Quick & Convenient
Carefully check the labels on some frozen meals. There are quite a few that are either zoned, or very easy to modify to round out. Lean Cuisine has several, and I'm sure that other brands can work too. If there are too many carbs, get rid of some of the pasta or rice. Lean Cuisine has some "healthy portion" varieties that have more veggies than the standard ones. Try to have a salad with these types of dinners because a lot of the carbs tend to be high-glycemic. A nice salad will fill you up and help offset the other carbs. Add some feta cheese or other cheese to add protein and fat if needed.
I've seen a lot of new heat-and-serve meat products in my grocery store, like pot roast, pork roast, turkey and gravy, etc. You put them in the microwave to heat them up and that's it! They may be worth the convenience.
Progresso soup has a lot of different flavors that are almost perfectly zoned. They are very easy and quick, but watch the sodium. There are also quite a few chili brands that are quite good as well.
I've found that cottage cheese and yogurt to be great friends. It's easy to grab quickly. I prefer the "no salt added" variety, but that can be hard to find. Add some fruit and nuts for breakfast, or add tomatoes, cucumbers and basil for a lunch salad. Also, there are some that come premixed with cottage cheese and fruit, and they're about right. You may need to check the fat. A favorite lunch is 1/2C no fat cottage cheese, 1/2 container BLUE BUNNY LITE 85 strawberry yogert, 2T TVP, 1T peanut butter, 1C blueberries all mixxed together (=3 blocks).
Speaking of salads, Louis Rich/Sara Lee/Perdue have pre-cooked chicken strips. Perdue is a better value unless the others are on sale. 1/4 package is 19g protein. Take a bag of salad and divide it into four containers. Divide up the meat, add a cube of feta cheese and some black olives and veggies and you have lunch for 4 days. You'll probably need to add some carb and fat blocks depending on what kind of dressing you use. Unless you are using a lot of carrots, tomatoes and cucumbers, the salad itself is essentially free.
I've also used the chicken strips to make "wraps". Get some small tortillas and fill with chicken strips and shredded cheese. Microwave if desired. Add some salsa, maybe some guacamole (and the ever-present salad) and you've got another easy meal.
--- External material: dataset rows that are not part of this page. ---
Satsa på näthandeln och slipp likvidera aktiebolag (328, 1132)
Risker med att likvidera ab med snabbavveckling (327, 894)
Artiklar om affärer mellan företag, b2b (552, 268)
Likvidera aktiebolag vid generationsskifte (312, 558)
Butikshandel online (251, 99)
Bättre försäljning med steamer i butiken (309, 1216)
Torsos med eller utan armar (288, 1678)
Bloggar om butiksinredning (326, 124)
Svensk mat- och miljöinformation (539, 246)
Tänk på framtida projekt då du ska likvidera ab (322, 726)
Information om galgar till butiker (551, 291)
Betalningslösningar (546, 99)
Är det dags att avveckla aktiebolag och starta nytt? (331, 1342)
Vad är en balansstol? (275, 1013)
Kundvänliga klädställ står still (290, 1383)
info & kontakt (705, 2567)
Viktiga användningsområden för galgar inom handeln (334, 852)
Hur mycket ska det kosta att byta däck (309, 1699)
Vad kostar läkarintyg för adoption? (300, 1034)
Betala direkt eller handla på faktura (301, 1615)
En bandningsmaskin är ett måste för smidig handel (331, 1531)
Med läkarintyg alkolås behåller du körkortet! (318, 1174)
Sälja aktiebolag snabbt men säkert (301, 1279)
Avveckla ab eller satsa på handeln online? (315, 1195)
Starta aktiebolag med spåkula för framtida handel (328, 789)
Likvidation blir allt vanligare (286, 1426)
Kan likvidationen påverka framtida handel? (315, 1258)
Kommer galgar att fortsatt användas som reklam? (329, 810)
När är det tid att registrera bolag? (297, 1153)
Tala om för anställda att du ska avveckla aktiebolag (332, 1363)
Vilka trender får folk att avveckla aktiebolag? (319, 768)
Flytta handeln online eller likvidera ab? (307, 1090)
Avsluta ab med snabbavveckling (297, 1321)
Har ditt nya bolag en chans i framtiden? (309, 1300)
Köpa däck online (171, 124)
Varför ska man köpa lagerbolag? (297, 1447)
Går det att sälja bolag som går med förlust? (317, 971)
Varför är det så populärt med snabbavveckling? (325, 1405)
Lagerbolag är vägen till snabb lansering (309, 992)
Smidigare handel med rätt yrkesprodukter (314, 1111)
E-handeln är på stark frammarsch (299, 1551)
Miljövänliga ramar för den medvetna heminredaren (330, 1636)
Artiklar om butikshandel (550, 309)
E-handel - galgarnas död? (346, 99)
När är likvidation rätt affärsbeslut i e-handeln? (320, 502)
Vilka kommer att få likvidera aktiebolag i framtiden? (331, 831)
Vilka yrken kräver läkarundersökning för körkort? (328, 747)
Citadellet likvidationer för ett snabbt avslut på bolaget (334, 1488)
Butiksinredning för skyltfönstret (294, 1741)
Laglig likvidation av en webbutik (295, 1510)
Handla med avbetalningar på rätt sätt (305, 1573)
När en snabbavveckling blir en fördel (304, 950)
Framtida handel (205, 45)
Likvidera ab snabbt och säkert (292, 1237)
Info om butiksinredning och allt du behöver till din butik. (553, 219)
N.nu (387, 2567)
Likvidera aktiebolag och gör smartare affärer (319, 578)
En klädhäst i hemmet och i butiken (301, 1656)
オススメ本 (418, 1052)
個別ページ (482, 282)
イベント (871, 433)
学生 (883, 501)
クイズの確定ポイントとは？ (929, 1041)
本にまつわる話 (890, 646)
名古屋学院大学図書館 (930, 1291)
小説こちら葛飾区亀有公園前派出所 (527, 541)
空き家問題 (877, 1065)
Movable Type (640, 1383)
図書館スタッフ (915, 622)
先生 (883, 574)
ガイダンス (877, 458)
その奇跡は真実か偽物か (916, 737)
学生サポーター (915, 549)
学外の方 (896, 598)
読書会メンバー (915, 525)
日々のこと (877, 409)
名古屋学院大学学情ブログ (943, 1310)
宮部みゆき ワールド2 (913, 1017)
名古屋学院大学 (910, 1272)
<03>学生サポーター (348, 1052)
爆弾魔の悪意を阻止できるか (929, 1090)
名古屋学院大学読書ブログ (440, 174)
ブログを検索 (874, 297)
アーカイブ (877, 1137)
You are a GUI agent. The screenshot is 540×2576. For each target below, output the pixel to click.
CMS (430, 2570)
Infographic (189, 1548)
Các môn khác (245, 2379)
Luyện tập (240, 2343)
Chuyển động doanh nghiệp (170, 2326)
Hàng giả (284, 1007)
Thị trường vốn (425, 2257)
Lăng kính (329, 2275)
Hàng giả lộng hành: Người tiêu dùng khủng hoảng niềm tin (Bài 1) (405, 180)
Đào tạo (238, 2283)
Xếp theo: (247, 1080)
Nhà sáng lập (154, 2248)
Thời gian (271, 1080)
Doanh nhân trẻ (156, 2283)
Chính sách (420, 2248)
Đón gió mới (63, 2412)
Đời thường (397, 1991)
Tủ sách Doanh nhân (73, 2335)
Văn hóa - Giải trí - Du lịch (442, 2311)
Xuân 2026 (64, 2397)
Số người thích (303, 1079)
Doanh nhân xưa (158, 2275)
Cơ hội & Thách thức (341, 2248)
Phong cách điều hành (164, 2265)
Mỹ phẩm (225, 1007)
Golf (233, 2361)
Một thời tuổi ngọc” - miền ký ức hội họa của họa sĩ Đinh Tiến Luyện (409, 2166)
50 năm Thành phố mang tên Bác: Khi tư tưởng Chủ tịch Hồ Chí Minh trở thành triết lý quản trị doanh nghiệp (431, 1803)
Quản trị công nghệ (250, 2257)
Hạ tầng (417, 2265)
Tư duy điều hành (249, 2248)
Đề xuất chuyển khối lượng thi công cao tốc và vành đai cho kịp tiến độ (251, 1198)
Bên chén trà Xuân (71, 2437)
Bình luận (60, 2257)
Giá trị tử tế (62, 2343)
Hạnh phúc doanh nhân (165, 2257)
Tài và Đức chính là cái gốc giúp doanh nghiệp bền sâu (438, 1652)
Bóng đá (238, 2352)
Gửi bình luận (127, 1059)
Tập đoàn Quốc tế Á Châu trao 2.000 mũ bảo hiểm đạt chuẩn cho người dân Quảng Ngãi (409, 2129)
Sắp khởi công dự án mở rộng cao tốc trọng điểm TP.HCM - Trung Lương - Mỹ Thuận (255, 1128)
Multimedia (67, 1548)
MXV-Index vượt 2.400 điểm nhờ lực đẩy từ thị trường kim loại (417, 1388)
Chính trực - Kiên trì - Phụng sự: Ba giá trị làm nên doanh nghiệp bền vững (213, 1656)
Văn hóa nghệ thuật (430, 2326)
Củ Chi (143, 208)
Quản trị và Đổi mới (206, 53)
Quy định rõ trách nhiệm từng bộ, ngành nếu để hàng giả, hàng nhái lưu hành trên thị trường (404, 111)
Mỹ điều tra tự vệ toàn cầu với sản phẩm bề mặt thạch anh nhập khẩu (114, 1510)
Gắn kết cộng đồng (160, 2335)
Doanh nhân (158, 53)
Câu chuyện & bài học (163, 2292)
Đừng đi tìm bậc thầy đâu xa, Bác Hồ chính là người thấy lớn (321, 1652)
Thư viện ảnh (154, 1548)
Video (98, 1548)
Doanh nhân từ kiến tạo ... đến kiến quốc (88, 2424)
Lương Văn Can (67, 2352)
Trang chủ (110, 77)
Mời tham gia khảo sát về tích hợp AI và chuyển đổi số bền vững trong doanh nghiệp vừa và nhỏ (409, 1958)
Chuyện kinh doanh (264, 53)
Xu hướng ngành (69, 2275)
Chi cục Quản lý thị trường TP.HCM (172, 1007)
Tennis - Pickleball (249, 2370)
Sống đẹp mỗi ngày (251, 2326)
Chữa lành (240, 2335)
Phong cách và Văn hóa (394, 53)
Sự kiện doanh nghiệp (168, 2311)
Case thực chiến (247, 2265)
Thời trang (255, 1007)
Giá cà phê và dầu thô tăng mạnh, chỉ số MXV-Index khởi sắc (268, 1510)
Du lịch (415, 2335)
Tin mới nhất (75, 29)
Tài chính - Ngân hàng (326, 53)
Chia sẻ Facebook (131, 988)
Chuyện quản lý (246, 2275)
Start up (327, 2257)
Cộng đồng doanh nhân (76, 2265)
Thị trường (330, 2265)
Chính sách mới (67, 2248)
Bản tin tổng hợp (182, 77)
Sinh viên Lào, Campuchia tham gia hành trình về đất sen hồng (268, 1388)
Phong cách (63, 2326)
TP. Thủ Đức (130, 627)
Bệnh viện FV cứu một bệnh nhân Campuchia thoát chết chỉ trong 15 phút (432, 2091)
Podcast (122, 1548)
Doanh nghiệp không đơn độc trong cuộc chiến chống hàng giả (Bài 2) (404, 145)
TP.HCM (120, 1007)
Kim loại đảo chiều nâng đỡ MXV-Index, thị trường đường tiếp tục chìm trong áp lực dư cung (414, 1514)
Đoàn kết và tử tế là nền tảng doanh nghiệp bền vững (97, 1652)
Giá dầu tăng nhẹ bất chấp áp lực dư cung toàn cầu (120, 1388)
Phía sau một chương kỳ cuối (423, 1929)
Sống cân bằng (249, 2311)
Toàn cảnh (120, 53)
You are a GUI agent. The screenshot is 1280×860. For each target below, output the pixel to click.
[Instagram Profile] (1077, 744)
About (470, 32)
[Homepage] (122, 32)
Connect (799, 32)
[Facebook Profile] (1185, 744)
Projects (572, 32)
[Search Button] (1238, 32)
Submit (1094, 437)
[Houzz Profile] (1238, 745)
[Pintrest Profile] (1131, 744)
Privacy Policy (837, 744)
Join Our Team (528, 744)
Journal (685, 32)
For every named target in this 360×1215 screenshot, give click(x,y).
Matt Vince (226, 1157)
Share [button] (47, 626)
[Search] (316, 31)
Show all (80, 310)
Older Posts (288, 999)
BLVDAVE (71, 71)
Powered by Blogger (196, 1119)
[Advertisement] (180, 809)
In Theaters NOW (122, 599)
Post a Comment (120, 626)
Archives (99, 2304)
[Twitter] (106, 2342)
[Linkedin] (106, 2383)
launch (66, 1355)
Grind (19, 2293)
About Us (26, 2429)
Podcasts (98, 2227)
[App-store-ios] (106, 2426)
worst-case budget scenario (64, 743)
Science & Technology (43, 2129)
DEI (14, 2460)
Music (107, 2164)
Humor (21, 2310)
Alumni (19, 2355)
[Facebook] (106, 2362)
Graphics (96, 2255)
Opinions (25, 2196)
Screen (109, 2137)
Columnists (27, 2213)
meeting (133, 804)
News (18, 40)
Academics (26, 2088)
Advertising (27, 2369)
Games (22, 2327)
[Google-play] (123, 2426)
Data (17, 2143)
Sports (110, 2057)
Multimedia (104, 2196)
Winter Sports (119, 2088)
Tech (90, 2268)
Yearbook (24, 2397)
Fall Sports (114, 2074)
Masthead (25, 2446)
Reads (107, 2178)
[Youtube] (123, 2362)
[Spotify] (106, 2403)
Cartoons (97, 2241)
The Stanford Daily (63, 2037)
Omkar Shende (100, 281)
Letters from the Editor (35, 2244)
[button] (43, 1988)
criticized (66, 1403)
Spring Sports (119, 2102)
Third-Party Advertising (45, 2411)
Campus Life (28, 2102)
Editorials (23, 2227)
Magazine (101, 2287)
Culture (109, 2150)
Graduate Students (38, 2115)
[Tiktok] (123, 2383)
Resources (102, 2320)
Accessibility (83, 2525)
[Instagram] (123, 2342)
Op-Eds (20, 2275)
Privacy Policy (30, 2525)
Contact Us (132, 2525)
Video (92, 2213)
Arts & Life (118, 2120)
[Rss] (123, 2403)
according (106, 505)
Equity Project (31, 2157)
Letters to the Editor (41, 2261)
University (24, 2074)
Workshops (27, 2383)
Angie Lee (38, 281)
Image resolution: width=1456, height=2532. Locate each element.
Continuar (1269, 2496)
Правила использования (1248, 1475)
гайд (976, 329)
Sandwiches: Get a good quality, whole grain, low carb bread. There are plenty to choose from that are 1 block per slice or less (Natural Ovens is a great brand). Grab some of your favorite lunch meat, a slice of lunchmeat, maybe a few slices of lettuce. Add a block of fruit and a salad (watch the dressing) and you have another quick meal.
Boca burgers (or similar): another great way to save time. Pop one in the microwave for a minute, add a slice of cheese, flavorings (fat-free mayo, mustard, etc.) and make a hot sandwich. Again, add a salad and maybe some fruit, depending on the carbs and bread. Read the label.
By the way, bagged salads are GREAT. They save a lot of time. Try to avoid the cheap ones that have mostly iceberg lettuce, which has little nutritional value. The darker green it is, the better.
I realize that most of these ideas get most of their carbs from the unfavorable category, but that seems to be the price you pay for convenience. That's why I try to add a good salad any time I eat these things. It seems to help offset the high-glycemic effects of the unfavorable carbs as well as filling you up and providing lots of fiber, vitamins and minerals.
More ideas: On the weekends, when I have a little more time I cook up large quantities of steel cut oats and freeze in (recycled) yogert containers. It’s quick and easy to heat that up with (frozen) strawberries or blueberries for the carb portion of breakfast. Often times I will bake 1-1/2 dozen eggs (whites only w/maybe a couple of yolks added) with steamed spinach, no fat mozzarella cheese and turkey bacon and olive oil totaling about 15 blocks. That makes 5 quick heat ‘n eat protein/fat breakfast portions.
Don’t forget protein powder and smoothies for something quick to go(although they don’t sustain me for long). A favorite is 2 blocks vanilla protein powder, 2 blocks (6g) natural peanut butter, 1/3C cooked steel cut oats, 1C strawberries whipped up in the blender with a little water. Add 1C 2% milk to make it a 3 blocker.
I also posted a recipe under the “need chocolate” thread for a great fudgy snack (1 block each). You may want to start with about 1T-2T less water and add if needed, otherwise you may end up with a sticky mess. Seems I always let too much evaporate during the boiling process, so I end up adding more.
Hope this helps.
Last edited by ZoneCoach : Sun, Dec-29-02 at 00:03.